[ClusterLabs] Antw: Ocassionally IPaddr2 resource fails to start

Mon Oct 7 07:36:27 EDT 2019

Hi!

I can't remember the exact reason, but probably it was exactly that what made us remove any monitor operation from IPaddr2 (back in 2011). So far no problems doing so ;-)

Regards,
Ulrich
P.S.: Of cource it would be nice if the real issue could be found and fixed.

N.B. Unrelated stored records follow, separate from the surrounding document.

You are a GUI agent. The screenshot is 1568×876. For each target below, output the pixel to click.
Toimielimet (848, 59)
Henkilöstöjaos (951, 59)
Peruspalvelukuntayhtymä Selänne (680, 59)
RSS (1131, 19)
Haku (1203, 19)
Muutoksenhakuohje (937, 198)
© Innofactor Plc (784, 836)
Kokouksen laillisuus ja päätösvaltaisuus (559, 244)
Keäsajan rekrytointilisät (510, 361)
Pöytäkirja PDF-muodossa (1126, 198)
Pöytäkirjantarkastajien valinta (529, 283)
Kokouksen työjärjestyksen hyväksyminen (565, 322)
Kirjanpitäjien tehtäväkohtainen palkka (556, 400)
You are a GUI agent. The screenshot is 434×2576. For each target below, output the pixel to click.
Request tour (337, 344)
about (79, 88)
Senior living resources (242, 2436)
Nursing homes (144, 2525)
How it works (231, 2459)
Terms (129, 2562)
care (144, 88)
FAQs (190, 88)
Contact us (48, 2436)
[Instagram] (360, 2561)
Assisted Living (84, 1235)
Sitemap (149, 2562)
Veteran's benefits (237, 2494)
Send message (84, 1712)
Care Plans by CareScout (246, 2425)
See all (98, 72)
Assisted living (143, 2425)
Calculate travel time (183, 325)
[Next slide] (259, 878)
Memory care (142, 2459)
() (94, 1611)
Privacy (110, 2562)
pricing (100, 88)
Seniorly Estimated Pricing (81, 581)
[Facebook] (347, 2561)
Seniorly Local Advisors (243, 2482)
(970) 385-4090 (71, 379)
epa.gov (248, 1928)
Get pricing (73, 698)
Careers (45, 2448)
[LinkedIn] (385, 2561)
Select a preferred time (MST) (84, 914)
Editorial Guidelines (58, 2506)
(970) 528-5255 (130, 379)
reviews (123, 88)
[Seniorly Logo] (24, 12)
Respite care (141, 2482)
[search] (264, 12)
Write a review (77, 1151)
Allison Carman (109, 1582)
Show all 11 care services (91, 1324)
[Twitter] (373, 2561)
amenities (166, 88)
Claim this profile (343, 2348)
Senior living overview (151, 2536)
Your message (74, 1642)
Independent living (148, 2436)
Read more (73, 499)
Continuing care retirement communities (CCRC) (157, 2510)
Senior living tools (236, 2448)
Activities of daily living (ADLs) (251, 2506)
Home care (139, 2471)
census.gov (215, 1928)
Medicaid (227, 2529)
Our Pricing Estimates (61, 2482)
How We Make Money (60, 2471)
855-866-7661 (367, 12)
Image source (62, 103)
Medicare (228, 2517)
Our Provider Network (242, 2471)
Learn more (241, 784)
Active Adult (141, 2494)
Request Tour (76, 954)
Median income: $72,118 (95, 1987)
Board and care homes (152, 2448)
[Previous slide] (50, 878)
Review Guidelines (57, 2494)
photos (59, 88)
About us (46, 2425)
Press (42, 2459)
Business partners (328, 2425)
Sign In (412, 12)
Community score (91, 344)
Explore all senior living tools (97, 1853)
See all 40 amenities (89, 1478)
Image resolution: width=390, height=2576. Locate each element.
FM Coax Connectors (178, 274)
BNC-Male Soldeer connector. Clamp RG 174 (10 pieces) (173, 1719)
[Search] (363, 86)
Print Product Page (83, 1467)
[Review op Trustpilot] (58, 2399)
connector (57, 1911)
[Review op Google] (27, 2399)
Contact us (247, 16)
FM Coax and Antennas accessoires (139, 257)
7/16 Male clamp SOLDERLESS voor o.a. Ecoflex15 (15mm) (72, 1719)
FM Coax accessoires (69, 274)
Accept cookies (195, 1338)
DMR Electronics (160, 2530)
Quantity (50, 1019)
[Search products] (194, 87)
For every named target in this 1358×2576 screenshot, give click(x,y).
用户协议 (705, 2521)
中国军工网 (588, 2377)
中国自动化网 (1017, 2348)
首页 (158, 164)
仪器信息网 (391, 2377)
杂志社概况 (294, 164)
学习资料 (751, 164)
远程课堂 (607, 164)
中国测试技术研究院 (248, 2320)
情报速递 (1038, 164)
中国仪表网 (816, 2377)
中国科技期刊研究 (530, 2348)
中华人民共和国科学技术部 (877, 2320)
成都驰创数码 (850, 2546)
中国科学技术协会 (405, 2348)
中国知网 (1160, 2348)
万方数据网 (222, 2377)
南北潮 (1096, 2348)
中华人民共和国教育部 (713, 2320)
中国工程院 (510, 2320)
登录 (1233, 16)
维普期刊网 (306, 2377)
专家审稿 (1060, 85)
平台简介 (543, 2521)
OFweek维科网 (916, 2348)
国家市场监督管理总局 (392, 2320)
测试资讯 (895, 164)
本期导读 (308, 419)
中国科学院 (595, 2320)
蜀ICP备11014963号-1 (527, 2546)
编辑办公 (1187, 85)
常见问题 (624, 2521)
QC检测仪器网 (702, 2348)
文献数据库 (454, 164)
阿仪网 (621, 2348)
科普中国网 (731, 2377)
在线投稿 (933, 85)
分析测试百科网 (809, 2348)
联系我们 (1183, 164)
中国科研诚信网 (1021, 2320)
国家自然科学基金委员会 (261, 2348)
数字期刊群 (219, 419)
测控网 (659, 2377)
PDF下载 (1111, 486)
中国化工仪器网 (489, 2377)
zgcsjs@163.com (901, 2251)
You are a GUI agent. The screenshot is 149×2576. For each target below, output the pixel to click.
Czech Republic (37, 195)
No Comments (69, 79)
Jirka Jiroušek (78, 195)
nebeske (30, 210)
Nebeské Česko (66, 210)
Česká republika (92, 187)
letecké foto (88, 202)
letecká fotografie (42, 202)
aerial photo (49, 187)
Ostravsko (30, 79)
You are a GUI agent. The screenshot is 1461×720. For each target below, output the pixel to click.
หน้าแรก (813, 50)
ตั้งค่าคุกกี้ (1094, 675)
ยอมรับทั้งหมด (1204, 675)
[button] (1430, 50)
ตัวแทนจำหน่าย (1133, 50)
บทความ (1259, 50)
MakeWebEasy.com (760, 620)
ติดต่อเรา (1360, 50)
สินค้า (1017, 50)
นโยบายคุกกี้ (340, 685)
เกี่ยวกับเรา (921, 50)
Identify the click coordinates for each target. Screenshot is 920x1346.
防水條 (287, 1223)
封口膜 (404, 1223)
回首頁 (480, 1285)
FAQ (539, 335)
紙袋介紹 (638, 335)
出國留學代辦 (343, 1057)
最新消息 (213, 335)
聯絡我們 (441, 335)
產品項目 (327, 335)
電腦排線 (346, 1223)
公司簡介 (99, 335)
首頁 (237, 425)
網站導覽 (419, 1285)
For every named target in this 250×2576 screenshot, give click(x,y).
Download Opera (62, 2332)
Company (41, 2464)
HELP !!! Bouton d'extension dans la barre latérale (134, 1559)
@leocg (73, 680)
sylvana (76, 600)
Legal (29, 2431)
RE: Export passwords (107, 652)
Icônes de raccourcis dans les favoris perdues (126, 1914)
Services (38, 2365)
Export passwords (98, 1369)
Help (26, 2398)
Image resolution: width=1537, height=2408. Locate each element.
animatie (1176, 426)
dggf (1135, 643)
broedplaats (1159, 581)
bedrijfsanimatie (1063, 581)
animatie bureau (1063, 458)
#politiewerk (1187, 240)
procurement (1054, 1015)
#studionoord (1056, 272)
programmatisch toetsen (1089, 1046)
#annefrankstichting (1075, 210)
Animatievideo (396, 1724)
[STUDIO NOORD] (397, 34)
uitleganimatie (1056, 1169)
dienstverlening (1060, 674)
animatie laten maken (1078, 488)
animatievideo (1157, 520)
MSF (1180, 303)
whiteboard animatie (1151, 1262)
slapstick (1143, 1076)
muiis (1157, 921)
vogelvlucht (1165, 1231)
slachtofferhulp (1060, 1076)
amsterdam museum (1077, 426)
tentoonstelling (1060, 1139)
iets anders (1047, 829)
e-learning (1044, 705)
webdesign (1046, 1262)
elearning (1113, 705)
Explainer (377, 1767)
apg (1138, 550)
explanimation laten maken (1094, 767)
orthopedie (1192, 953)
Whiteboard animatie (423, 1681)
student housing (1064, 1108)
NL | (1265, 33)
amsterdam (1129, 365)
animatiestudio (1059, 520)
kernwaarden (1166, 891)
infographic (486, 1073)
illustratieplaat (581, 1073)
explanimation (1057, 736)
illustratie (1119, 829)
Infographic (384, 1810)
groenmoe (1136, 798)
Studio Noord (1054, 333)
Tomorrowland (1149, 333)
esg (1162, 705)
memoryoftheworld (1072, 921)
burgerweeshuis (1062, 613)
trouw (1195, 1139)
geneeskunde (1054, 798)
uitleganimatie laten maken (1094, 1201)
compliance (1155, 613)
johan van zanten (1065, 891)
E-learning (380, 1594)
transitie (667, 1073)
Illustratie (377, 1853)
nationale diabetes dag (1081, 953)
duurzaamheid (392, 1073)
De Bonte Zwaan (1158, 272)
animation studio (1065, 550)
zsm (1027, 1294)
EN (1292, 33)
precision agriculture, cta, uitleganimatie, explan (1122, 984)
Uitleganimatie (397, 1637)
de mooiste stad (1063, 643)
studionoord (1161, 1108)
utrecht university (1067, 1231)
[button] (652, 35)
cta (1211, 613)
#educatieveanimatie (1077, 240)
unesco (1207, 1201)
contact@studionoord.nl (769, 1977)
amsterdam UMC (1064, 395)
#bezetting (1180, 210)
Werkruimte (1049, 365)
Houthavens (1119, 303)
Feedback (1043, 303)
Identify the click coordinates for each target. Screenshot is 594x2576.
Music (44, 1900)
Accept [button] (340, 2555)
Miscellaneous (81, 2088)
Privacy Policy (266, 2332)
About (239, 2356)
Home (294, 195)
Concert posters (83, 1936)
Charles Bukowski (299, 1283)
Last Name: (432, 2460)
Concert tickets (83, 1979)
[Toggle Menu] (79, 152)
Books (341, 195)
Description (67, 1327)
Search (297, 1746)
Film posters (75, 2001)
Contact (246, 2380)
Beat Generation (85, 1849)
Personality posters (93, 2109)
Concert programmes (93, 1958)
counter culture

>>> Donat Zenichev <donat.zenichev at gmail.com> schrieb am 20.09.2019 um 14:43 in
Nachricht
<CANLwQCmVjcaTzHkcJsNOXLJghtYFLvbP3fD_d4NXrNQpM_JLWw at mail.gmail.com>:
> Hi there!
> 
> I've got a tricky case, when my IpAddr2 resource fails to start with
> literally no-reason:
> "IPSHARED_monitor_20000 on my-master-1 'not running' (7): call=11,
> status=complete, exitreason='',
>    last-rc-change='Wed Sep 4 06:08:07 2019', queued=0ms, exec=0ms"
> 
> Resource IpAddr2 managed to fix itself and continued to work properly
> further after that.
> 
> What I've done after, was setting 'Failure-timeout=900' seconds for my
> IpAddr2 resource, to prevent working of
> the resource on a node where it fails. I also set the
> 'migration-threshold=2' so IpAddr2 can fail only 2 times, and goes to a
> Slave side after that. Meanwhile Master gets banned for 900 seconds.
> 
> After 900 seconds cluster tries to start IpAddr2 again at Master, in case
> it's ok, fail counter gets cleared.
> That's how I avoid appearing of the error I mentioned above.
> 
> I tried to get so hard, why this can happen, but still no idea on the
> count. Any clue how to find a reason?
> And another question, can snap-shoting of VM machines have any impact on
> such?
> 
> And my configurations:
> -------------------------------
> node 000001: my-master-1
> node 000002: my-master-2
> 
> primitive IPSHARED IPaddr2 \
> params ip=10.10.10.5 nic=eth0 cidr_netmask=24 \
> meta migration-threshold=2 failure-timeout=900 target-role=Started \
> op monitor interval=20 timeout=60 on-fail=restart
> 
> location PREFER_MASTER IPSHARED 100: my-master-1
> 
> property cib-bootstrap-options: \
> have-watchdog=false \
> dc-version=1.1.18-2b07d5c5a9 \
> cluster-infrastructure=corosync \
> cluster-name=wall \
> cluster-recheck-interval=5s \
> start-failure-is-fatal=false \
> stonith-enabled=false \
> no-quorum-policy=ignore \
> last-lrm-refresh=1554982967
> -------------------------------
> 
> Thanks in advance!
> 
> -- 
> -- 
> BR, Donat Zenichev